EXERCISE DIRECTIONS:
Would you restate the entries below exactly, keeping every line?

Stored data:
- - -

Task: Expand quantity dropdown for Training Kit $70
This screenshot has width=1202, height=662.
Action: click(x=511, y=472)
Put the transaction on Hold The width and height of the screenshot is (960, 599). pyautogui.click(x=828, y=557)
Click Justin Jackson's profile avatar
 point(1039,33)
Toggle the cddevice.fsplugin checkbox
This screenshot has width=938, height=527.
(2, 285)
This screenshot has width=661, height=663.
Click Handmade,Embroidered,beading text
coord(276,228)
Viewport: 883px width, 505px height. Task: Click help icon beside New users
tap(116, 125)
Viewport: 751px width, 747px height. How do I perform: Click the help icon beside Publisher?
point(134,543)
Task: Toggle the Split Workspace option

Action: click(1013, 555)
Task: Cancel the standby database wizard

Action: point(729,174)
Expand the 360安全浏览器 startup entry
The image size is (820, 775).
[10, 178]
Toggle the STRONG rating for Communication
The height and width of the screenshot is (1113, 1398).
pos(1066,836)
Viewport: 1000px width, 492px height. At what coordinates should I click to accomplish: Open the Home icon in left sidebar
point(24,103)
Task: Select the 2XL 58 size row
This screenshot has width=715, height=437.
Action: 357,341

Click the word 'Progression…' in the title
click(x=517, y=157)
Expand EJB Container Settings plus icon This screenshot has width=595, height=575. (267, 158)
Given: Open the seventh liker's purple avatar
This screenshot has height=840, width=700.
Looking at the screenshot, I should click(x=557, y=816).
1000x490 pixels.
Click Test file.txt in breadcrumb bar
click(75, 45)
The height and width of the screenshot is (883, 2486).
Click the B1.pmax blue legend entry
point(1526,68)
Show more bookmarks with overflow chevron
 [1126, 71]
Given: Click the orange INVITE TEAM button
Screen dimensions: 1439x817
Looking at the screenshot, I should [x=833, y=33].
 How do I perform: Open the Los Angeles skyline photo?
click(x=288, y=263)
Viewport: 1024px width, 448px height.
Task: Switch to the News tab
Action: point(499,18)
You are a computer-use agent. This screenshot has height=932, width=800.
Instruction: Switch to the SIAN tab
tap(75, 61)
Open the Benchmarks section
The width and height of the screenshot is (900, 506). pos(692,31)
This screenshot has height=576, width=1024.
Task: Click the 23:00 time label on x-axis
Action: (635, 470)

- - -

FINAL ANSWER:
Task: Expand quantity dropdown for Training Kit $70
This screenshot has width=1202, height=662.
Action: click(x=511, y=472)
Put the transaction on Hold The width and height of the screenshot is (960, 599). pyautogui.click(x=828, y=557)
Click Justin Jackson's profile avatar
 point(1039,33)
Toggle the cddevice.fsplugin checkbox
This screenshot has width=938, height=527.
(2, 285)
This screenshot has width=661, height=663.
Click Handmade,Embroidered,beading text
coord(276,228)
Viewport: 883px width, 505px height. Task: Click help icon beside New users
tap(116, 125)
Viewport: 751px width, 747px height. How do I perform: Click the help icon beside Publisher?
point(134,543)
Task: Toggle the Split Workspace option

Action: click(1013, 555)
Task: Cancel the standby database wizard

Action: point(729,174)
Expand the 360安全浏览器 startup entry
The image size is (820, 775).
[10, 178]
Toggle the STRONG rating for Communication
The height and width of the screenshot is (1113, 1398).
pos(1066,836)
Viewport: 1000px width, 492px height. At what coordinates should I click to accomplish: Open the Home icon in left sidebar
point(24,103)
Task: Select the 2XL 58 size row
This screenshot has width=715, height=437.
Action: 357,341

Click the word 'Progression…' in the title
click(x=517, y=157)
Expand EJB Container Settings plus icon This screenshot has width=595, height=575. (267, 158)
Given: Open the seventh liker's purple avatar
This screenshot has height=840, width=700.
Looking at the screenshot, I should click(x=557, y=816).
1000x490 pixels.
Click Test file.txt in breadcrumb bar
click(75, 45)
The height and width of the screenshot is (883, 2486).
Click the B1.pmax blue legend entry
point(1526,68)
Show more bookmarks with overflow chevron
 [1126, 71]
Given: Click the orange INVITE TEAM button
Screen dimensions: 1439x817
Looking at the screenshot, I should [x=833, y=33].
 How do I perform: Open the Los Angeles skyline photo?
click(x=288, y=263)
Viewport: 1024px width, 448px height.
Task: Switch to the News tab
Action: point(499,18)
You are a computer-use agent. This screenshot has height=932, width=800.
Instruction: Switch to the SIAN tab
tap(75, 61)
Open the Benchmarks section
The width and height of the screenshot is (900, 506). pos(692,31)
This screenshot has height=576, width=1024.
Task: Click the 23:00 time label on x-axis
Action: (635, 470)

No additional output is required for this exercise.